A raíz de la valoración de Luis Frontela, tras analizar detenidamente el informe forense primigenio realizado a Nuria Orol, el director del Instituto Criminológico de Errores y Abusos Judiciales, Luis Santos Diz, considera que se condenó a Zouahir Aolado «sin pruebas». A su juicio, «falta algo tan importante como datar cuándo ocurrió el crimen».

Sin restos de ADN

Este criminólogo también resalta que, a su juicio, ninguna de las otras muestras tomadas al posteriormente declarado culpable en la Audiencia de Palma le incriminarían en el crimen. «Se tomaron muestras de las uñas tanto de la víctima como del detenido. El resultado fue negativo». Las únicas muestras halladas eran de un amigo de Nuria.

Otro tanto ocurrió con el análisis de la ropa que llevaba esa noche. «No se encontró el menor rastro de ADN de la víctima en ellas. Es prácticamente imposible que el condenado no tuviera material genético de Nuria si la hubiera apuñalado», subraya el criminólogo Santos Diz.

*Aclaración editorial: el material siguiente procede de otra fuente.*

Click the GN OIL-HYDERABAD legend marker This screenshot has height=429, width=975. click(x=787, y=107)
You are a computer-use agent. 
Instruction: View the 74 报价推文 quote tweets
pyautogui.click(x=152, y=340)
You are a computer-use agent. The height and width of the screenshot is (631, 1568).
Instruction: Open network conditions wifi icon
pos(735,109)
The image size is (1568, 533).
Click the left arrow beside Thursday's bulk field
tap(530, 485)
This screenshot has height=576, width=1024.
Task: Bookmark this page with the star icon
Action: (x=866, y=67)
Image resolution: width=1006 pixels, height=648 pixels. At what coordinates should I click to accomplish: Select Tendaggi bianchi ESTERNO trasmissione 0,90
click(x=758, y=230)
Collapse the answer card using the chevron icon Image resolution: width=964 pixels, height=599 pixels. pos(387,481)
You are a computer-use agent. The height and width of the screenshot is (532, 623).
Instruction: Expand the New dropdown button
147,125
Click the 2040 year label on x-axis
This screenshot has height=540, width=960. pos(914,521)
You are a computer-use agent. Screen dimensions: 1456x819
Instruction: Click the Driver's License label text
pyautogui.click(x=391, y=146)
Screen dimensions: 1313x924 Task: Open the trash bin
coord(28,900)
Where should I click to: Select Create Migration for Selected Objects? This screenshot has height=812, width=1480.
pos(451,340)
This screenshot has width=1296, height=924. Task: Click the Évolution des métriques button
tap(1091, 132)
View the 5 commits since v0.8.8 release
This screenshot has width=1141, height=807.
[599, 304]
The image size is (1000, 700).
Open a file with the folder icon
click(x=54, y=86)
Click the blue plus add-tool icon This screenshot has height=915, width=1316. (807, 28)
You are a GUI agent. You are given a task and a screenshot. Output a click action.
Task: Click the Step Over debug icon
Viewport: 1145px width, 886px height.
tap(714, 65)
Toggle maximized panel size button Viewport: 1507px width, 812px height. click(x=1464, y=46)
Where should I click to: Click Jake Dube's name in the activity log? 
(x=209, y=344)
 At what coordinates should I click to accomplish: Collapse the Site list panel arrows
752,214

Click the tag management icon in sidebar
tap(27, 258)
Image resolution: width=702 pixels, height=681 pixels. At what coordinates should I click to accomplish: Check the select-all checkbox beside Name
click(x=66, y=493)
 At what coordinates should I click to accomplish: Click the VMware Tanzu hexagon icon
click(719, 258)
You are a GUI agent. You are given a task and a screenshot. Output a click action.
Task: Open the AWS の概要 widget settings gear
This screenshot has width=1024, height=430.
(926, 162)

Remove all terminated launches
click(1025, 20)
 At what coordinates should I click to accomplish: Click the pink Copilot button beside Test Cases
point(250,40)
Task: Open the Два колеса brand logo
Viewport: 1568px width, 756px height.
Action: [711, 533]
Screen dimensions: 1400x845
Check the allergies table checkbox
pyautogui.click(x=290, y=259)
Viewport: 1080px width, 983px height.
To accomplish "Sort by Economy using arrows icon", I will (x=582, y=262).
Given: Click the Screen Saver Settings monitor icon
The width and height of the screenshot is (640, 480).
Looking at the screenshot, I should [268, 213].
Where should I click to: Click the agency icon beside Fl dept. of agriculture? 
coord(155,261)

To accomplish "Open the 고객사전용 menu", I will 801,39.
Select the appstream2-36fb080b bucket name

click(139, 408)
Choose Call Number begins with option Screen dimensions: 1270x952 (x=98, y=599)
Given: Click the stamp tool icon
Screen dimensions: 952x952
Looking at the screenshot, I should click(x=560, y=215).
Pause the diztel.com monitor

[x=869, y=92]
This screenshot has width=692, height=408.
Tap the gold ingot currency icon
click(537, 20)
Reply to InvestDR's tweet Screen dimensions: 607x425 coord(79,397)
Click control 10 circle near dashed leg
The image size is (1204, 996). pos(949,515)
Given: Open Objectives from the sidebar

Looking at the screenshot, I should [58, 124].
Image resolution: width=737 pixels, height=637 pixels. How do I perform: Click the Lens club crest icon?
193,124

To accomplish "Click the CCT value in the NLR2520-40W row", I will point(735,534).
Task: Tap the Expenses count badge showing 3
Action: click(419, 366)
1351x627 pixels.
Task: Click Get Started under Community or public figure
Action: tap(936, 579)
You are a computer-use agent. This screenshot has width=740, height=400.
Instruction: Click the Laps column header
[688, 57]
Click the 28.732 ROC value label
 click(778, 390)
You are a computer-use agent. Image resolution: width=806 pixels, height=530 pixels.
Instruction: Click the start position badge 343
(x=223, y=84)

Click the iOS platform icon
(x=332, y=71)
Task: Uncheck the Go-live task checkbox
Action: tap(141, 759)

Zouahir Aolad: «Yo no maté a Nuria. Nunca le pegué»

Zouahir Aolad, conocido en su entorno más cercano por Joel, ha negado en todo momento que él fuera el autor del asesinato de Nuria Orol en su domicilio del Port d’Andratx. Sus sucesivas declaraciones han negado categóricamente que hubida acabado con la vida de la víctima, con la que había tenido una relación de pareja. «Yo no maté a Nuria. Nunca le pegué y me acusan de todo», recalcó durante el uso de su derecho a la última palabra en el juicio con jurado que se celebró en 2013 en la Audiecia de Palma.

Esta postura inflexible a la hora de reconocer su culpabilidad le ha llevado a no salir de prisión ni a obtener permisos desde que fuera detenido en octubre de 2011.

Zouahir justificó en todo momento las llamadas telefónicas que la víctima y él se hacían mutuamente. No obstante, alguna de estas comunicaciones posterior al crimen fue interpretada durante la vista como una supuesta forma de fabricarse una coartada ante el crimen de Nuria Orol.